Rozdział 13

59 4 10
                                    

-Carrie gdzie są te spinki? – krzyknęła Elodie do swojej siostry. Cały domek Afrodyty biegał jak głupi, pomagając jej zebrać wszystkie potrzebne rzeczy. Szykowanie nas na wyjście zaczęło się już godzinę temu, tymczasem nasza czwórka siedziała bezczynnie na sofie i przyglądała się przyjaciółce, która składowała różne przedmioty przed naszymi nogami.

-Kochana, nie chcemy ci przeszkadzać – zaczęłam po raz kolejny – ale wiesz, chyba szybciej by poszło, gdybyśmy już zaczęli się ubierać, a resztę znajdzie się w trakcie, nie uważasz?

Jednak ona zignorowała mój uspokajający ton piorunującym wzrokiem, a nie chciałam się narażać na czaromowę, więc z powrotem zanurzyłam się w kanapę. Po jakichś dziesięciu minutach, wreszcie przystanęła i, stwierdzając że ma już wszystko, odwróciła się do nas.

-Panie i panowie, oto przygotowane specjalnie dla was kreacje na uroczystą kolację na Olimpie – po tych słowach we wnętrzu domku zapanował pisk kilkunastu osób.

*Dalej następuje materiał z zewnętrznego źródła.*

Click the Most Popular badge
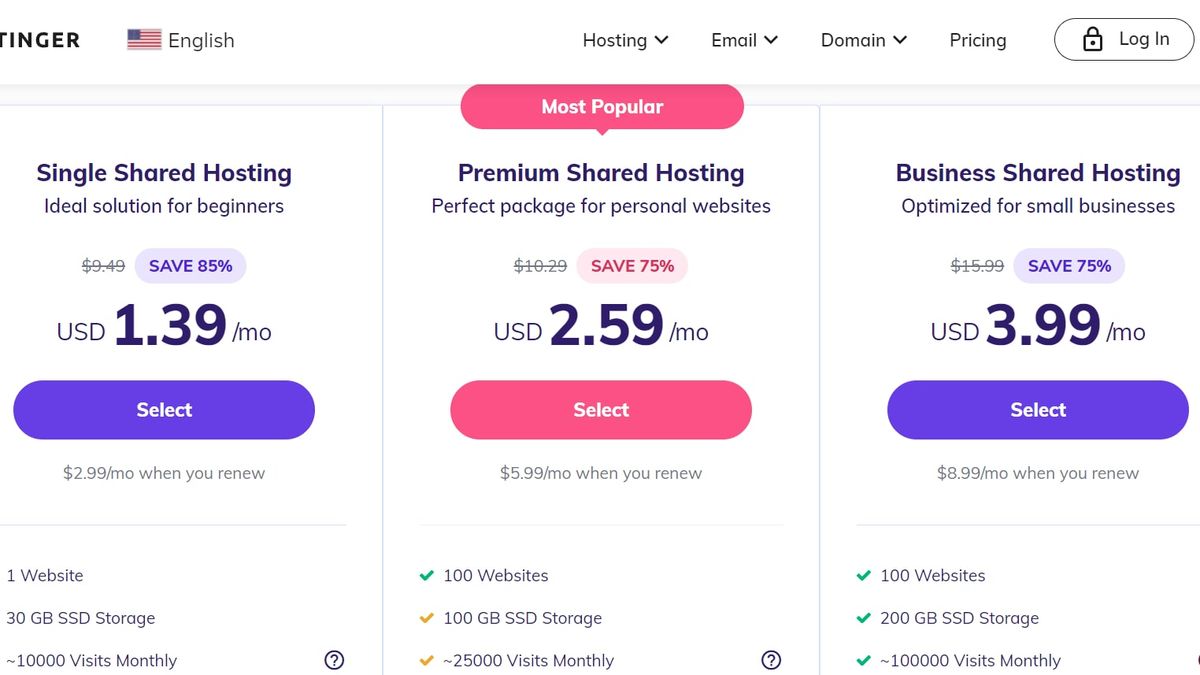1200x675 pixels. coord(601,106)
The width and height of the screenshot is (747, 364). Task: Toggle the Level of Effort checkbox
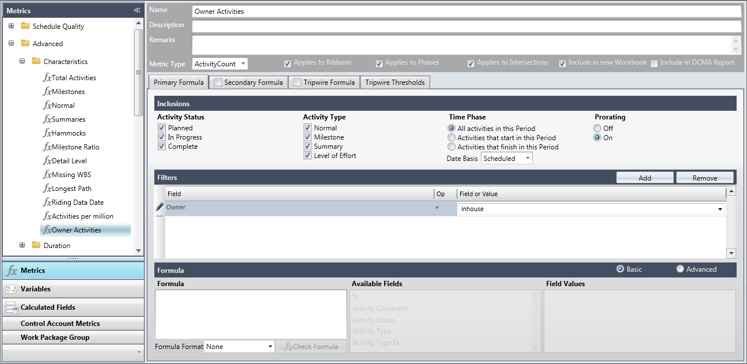click(x=307, y=156)
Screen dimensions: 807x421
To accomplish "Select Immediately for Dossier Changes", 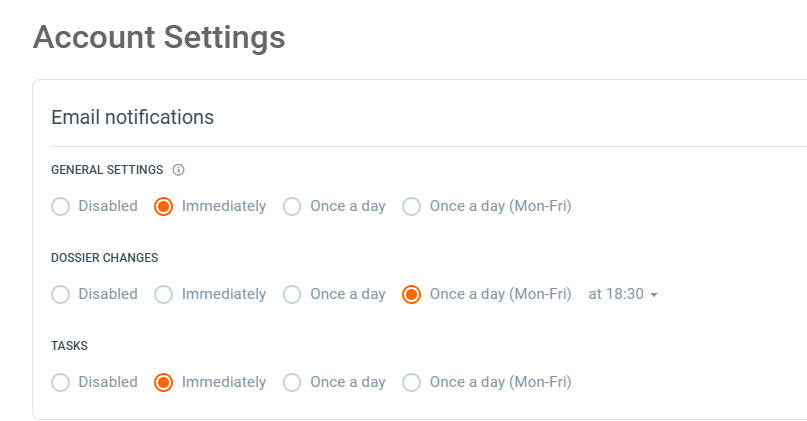I will pos(164,295).
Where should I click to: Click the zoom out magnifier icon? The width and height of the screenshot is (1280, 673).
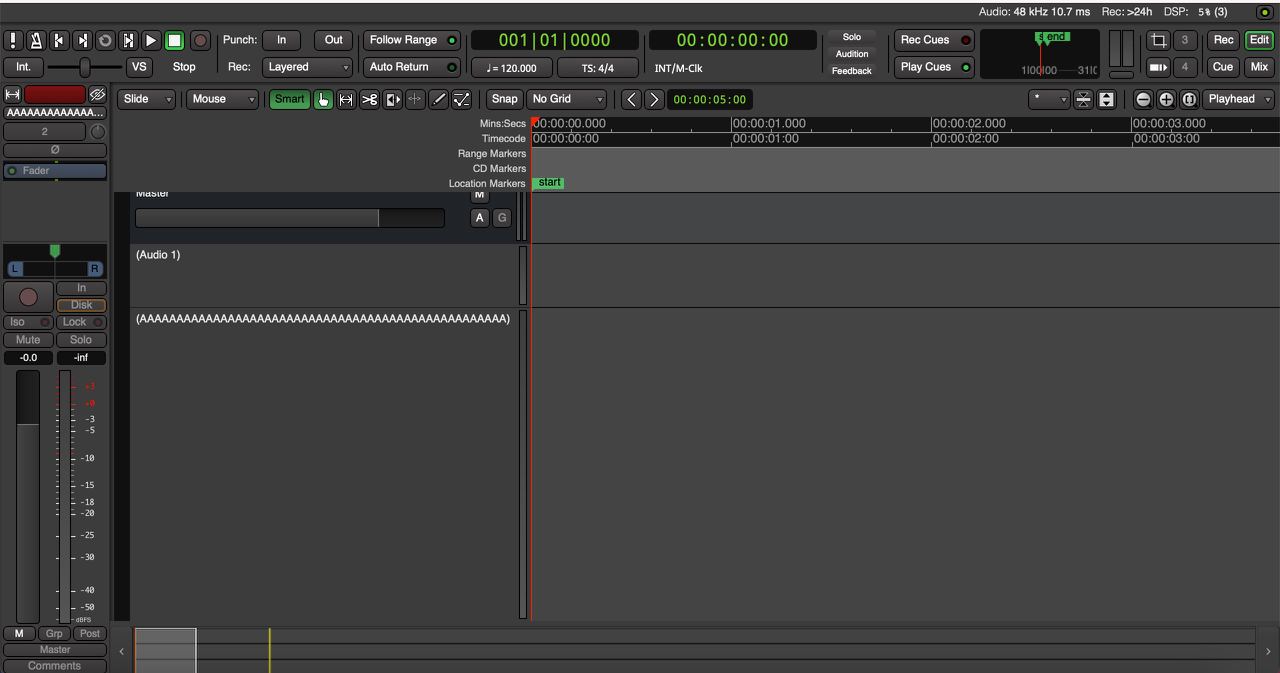coord(1143,100)
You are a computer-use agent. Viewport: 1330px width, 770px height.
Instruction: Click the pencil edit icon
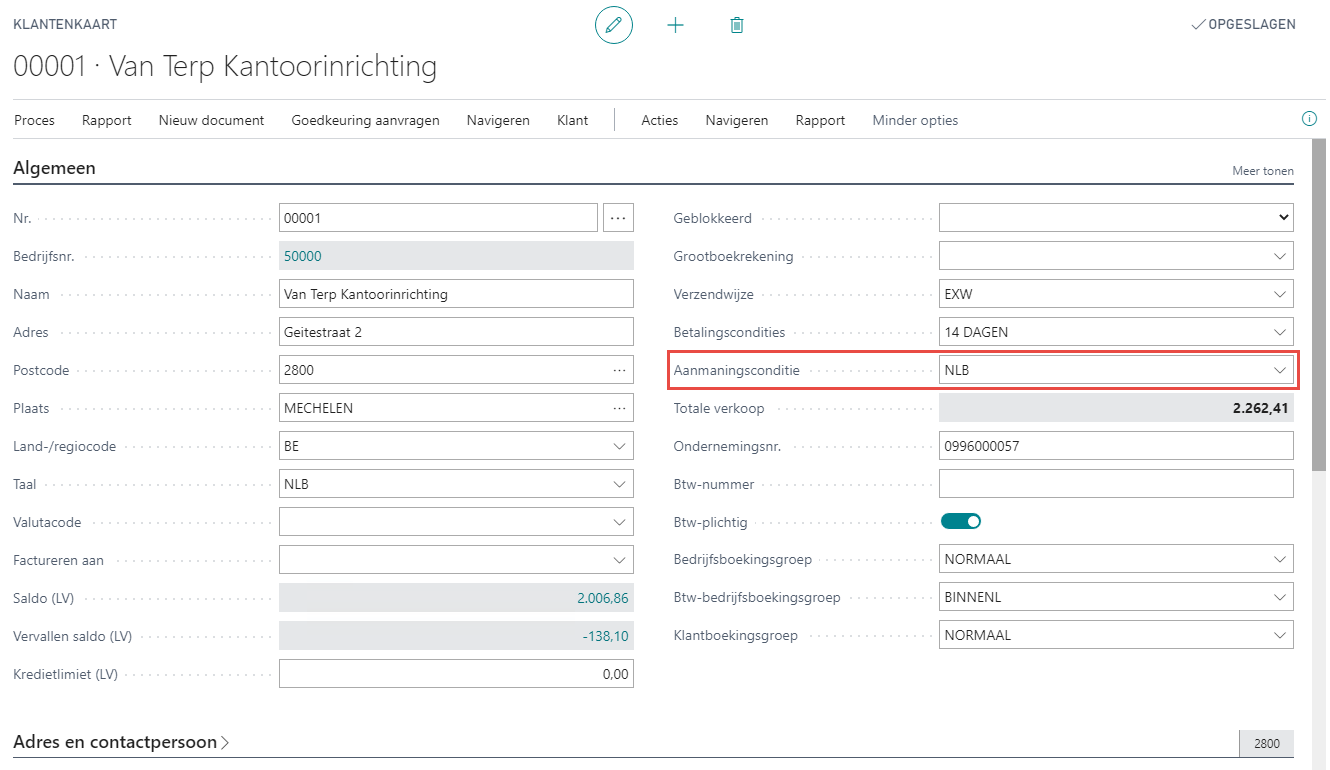coord(613,25)
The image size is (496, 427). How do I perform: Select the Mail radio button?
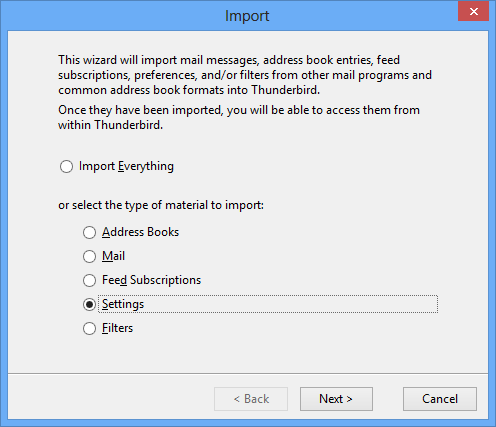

Moja hadesowa natura nakazała mi uciekać przed tą hordą podekscytowanych nastolatek, jednak rzecz, która pojawiła się przede mną, powstrzymała mnie. Jeden z braci Elodie trzymał cudowną czarną tiulową suknię.

Wreszcie, po kilku godzinach ubierania się, czesania i malowania, byliśmy prawie wszyscy gotowi na najważniejsze wydarzenie naszego życia. Dzięki bogom, dysponowaliśmy w Obozie prawdziwymi specjalistami w tych sprawach, bo prawdopodobnie pokazałabym się tam u góry nieumalowana i w spodniach. Wyglądaliśmy doprawdy fantastycznie, a ja zdałam sobie sprawę, że co by się dziś nie działo, te wspomnienia będę miała już na zawsze. Tak bardzo zatopiłam się w tych ckliwych rozmyślaniach, że odruchem było podejście do moich przyjaciół i przytulenie ich. Chyba czuli to samo co ja, bo mało się wszyscy nie rozkleiliśmy.

-Zarządzam przerwę! – zaśmiała się Elodie, ocierając spływającą łzę. – Dopóki czekamy na Liz, każdy idzie w swoją stronę się przewietrzyć! I żeby mi nikt nie płakał!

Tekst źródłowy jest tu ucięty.